* [Task] Report each line in the data below that contains the word "Where". Case counts, so match only that exact capitalization.

* [Records for the exercise]
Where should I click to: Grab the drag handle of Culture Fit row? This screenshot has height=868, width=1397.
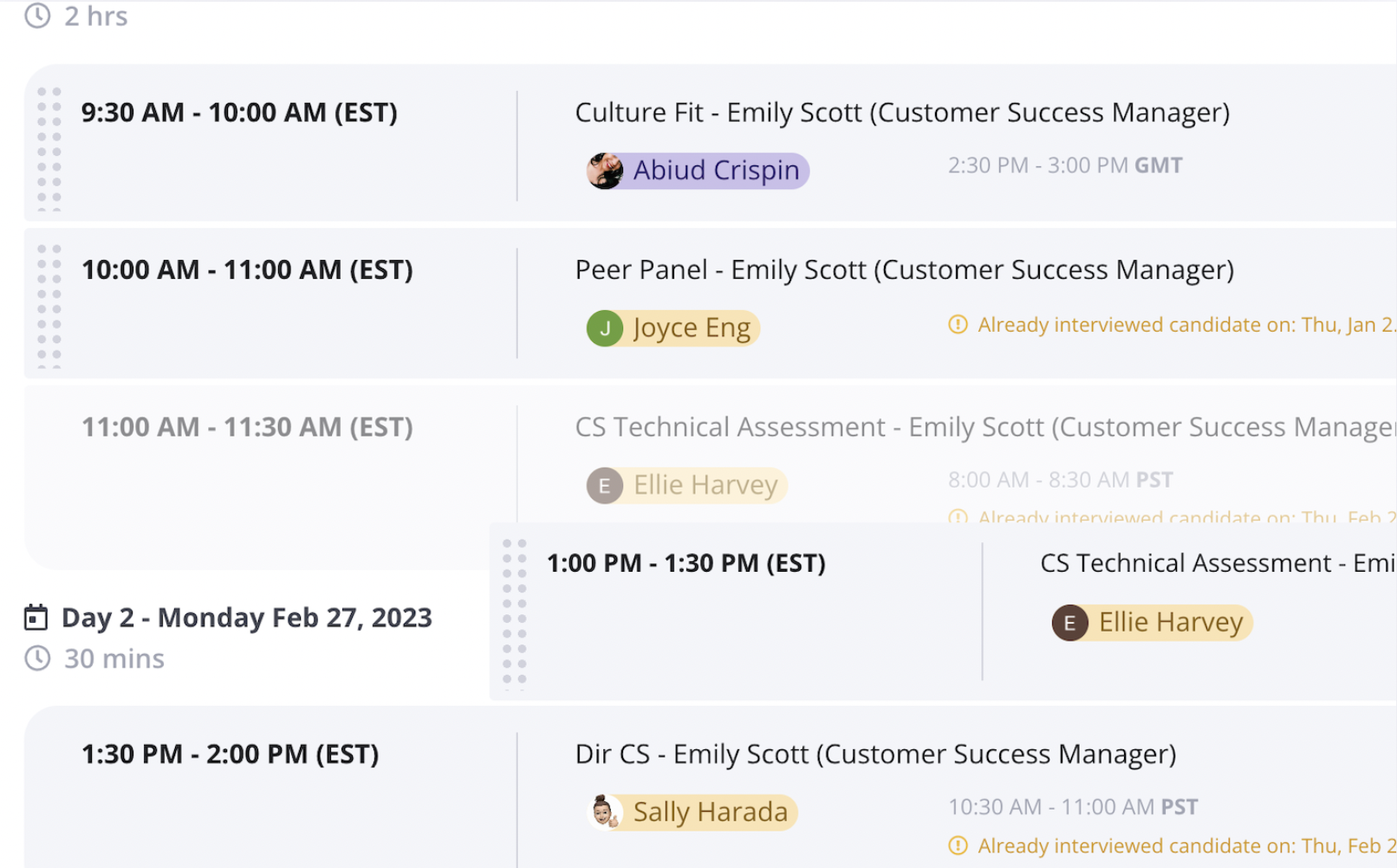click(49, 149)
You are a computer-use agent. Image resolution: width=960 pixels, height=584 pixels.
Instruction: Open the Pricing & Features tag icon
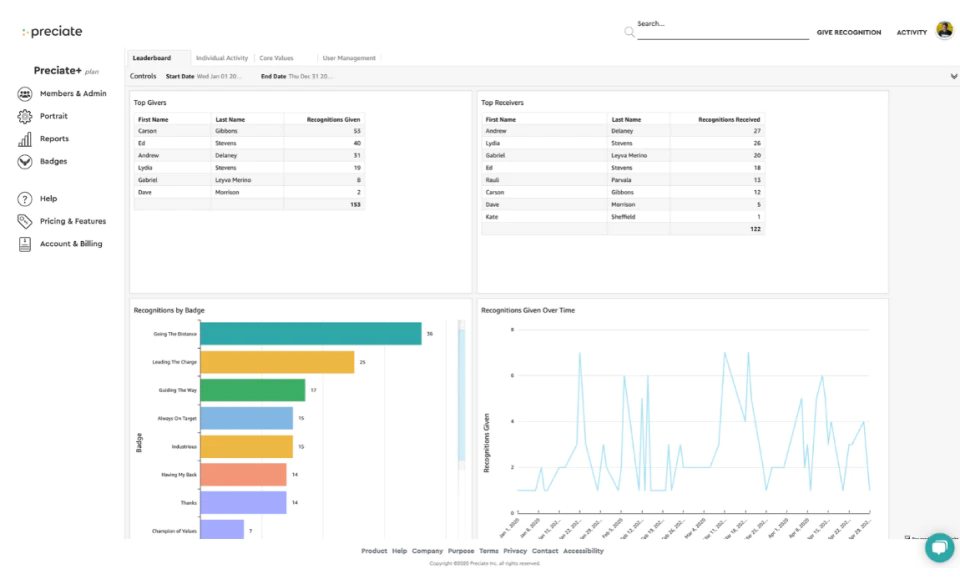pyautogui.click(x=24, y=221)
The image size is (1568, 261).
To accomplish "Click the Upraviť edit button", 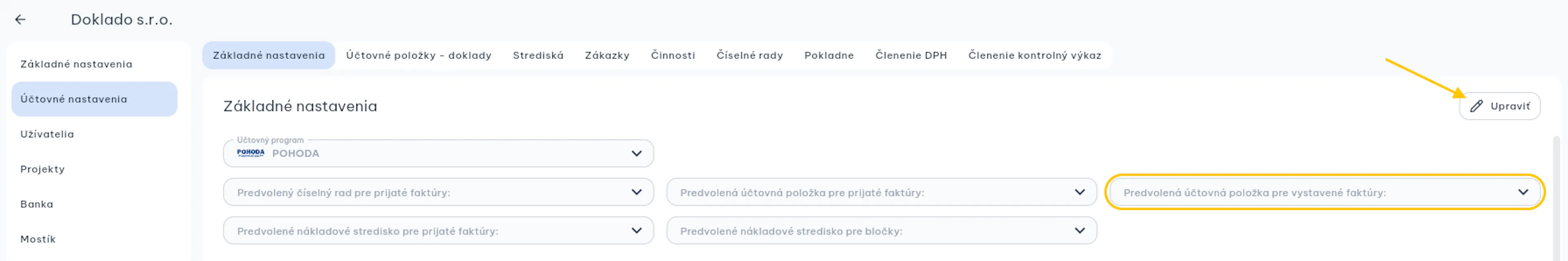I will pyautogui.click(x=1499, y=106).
---
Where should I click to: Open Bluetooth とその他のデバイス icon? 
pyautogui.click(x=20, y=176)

* [Solution for this problem]
Where should I click to: Grab the drag handle of Culture Fit row? This screenshot has height=868, width=1397.
Where should I click to: Open Bluetooth とその他のデバイス icon? 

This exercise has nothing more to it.